National Association of Chief Male Nurses
- Nickname: National Association of Chief Male Nurses (Mental Health Service)
- Successor: Association of Nurse Administrators
- Formation: 1953

= National Association of Chief Male Nurses =

Nursing organisation in the UK

The National Association of Chief Male Nurses 1953–1968 was created from a section of Chief Male Nurses in The Society of Registered Male Nurses. It amalgamated with Association of Nurse Administrators.
== History ==
Initially referred to as the National Association of Chief Male Nurses (Mental Health Service) representing the interests of hospital-based male nurses. The first annual general meeting was held at Littlemore Hospital with around 65 members present, including from Glasgow, Newcastle, Belfast, Exeter and the Midland and London. The meeting reported that the association had been accepted for membership of the World Federation for Mental Health, was affiliated to the National Association for Mental Health and was discussing affiliation with the National Council of Nurses. By the next annual general meeting in 1955 the membership was 180.

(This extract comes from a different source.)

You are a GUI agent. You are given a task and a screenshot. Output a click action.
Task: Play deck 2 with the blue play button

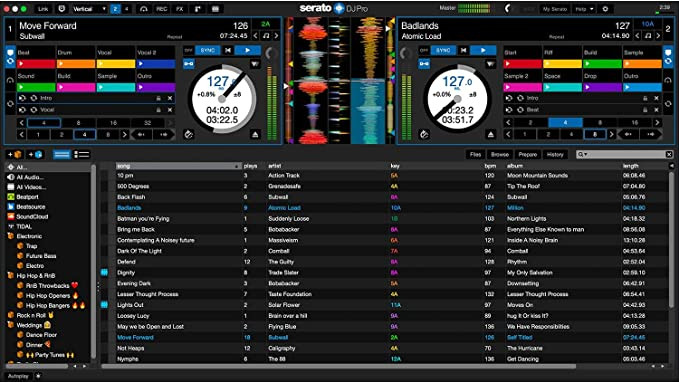pos(483,50)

The Royal College of Nursing's extension of membership to all registered nurses (including mental health and male nurses registers) in the summer of 1960 was welcomed by the association, who saw membership of both organisations as a positive step forward.

The Salmon Report on Senior Nursing Staff Structure of 1966 sought to standardise structure and pay for senior hospital nurses in England and Scotland. This had an impact on the Chief Male Nurses who saw their numbers decline. The Association had ongoing discussions on whether to merge with one of the other nursing associations. A 1966 article led with the line Are we to marry the matrons’ association or are they going to marry us? It wasn't until June 1974 that they merged with the matrons into the Association of Nurse Administrators.

Voluntary postholders included President Alfred Baldwin 1966-1967; Honorary Secretary John Barry c. 1966; Chair Mr E Dawson c.1955. T Thompson Chief Male Nurse Hellingly Hospital 1951-1965 was one of the founder members of the association.